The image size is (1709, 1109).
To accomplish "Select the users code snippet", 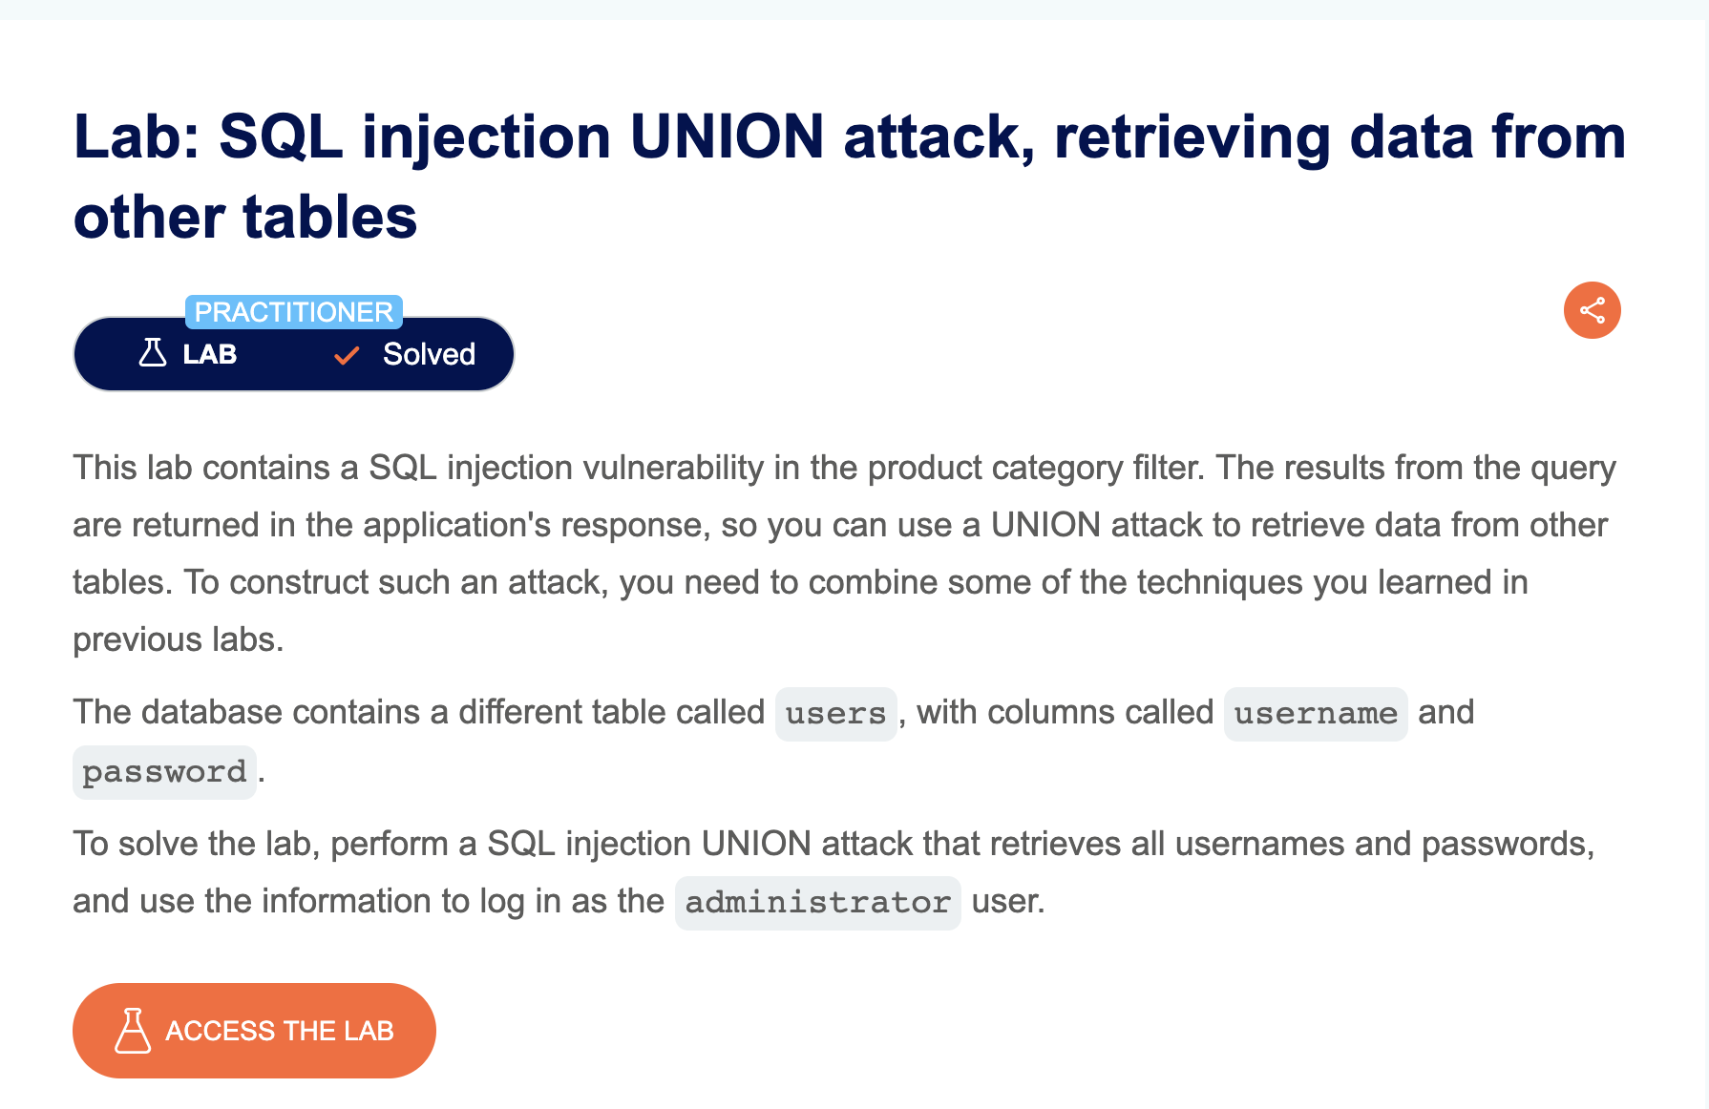I will 835,714.
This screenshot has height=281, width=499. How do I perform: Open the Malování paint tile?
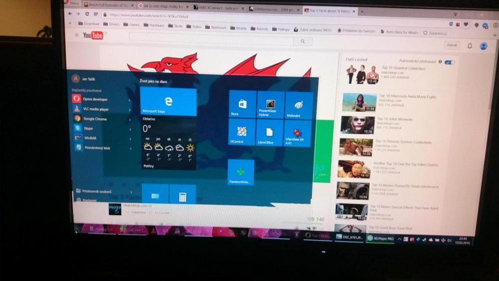298,105
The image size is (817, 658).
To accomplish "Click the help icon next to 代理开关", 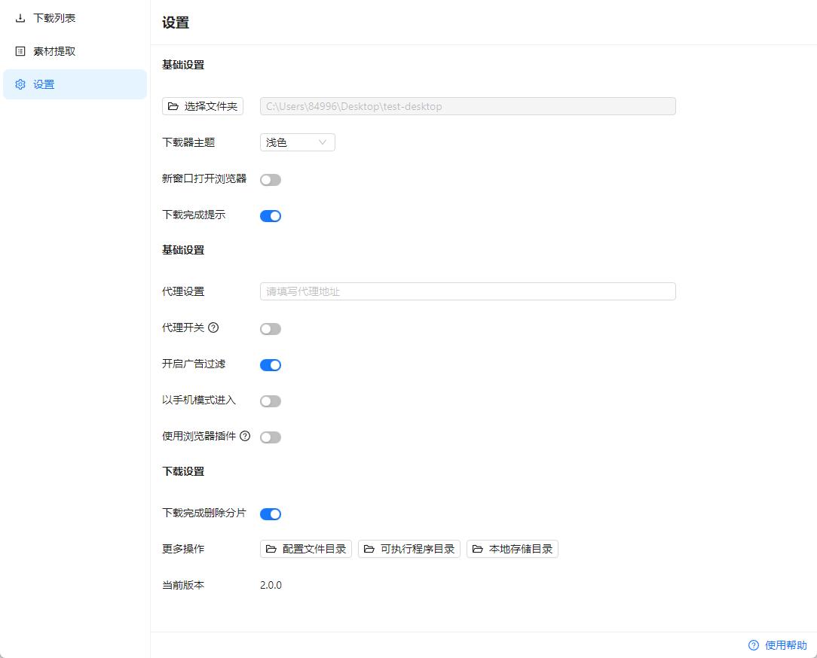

——————————

Written problem
Starting at the line that contains "The image size is (817, 658)." and continuing to the end of the material, write those lines again with "help icon" changed to "settings icon" and everything else left as it is. Omit the pictures.

Right answer
The image size is (817, 658).
To accomplish "Click the settings icon next to 代理开关", 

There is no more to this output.